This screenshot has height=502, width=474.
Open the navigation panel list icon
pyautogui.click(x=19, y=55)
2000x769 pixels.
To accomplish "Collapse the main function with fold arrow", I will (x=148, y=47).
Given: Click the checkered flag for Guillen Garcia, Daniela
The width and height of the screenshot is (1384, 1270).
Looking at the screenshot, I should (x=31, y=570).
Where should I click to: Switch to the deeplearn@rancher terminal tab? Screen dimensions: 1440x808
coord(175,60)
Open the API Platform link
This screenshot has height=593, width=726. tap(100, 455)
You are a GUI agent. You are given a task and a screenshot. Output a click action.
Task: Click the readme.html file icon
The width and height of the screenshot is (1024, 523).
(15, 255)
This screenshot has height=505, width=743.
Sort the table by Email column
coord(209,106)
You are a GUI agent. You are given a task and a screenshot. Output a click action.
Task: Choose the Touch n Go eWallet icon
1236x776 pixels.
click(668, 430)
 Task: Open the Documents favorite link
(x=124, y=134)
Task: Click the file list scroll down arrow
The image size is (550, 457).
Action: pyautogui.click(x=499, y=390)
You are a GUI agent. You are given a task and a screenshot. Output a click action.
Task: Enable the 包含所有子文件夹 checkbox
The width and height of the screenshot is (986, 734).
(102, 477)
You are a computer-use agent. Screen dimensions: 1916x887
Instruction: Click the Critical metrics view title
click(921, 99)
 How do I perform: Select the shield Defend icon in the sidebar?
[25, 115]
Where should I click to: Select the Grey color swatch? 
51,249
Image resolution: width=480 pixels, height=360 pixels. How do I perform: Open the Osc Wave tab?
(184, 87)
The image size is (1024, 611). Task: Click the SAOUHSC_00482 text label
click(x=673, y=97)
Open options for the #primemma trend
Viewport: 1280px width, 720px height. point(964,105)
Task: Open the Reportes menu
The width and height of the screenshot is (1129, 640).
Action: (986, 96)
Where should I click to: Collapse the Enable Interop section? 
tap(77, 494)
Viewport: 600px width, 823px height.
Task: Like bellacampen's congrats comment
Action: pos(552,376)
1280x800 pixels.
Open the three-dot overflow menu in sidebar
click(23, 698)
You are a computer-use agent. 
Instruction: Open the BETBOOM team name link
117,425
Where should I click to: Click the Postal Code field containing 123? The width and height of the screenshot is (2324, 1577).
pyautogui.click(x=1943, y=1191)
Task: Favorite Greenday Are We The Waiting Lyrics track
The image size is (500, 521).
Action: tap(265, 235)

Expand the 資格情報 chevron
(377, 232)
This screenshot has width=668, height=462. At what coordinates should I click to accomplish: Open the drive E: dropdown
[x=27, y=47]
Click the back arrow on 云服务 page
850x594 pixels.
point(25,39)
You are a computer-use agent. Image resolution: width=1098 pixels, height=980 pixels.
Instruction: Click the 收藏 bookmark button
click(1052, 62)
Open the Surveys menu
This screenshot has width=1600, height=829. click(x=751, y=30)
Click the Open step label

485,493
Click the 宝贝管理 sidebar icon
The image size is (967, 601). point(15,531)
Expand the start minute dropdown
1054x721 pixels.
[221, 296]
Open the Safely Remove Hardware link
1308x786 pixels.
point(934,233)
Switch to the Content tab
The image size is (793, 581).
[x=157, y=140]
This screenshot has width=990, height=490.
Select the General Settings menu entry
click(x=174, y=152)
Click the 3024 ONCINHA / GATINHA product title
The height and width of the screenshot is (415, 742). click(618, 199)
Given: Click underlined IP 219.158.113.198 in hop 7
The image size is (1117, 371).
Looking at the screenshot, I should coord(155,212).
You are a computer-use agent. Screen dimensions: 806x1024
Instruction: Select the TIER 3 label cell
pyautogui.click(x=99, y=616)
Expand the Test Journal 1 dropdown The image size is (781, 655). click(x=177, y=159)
◇ ◇ ◇
PROBLEM REQUIREMENTS: List every line in the records above that contains the word "file".

YOUR RESPONSE:
Task: Click the readme.html file icon
Task: Click the file list scroll down arrow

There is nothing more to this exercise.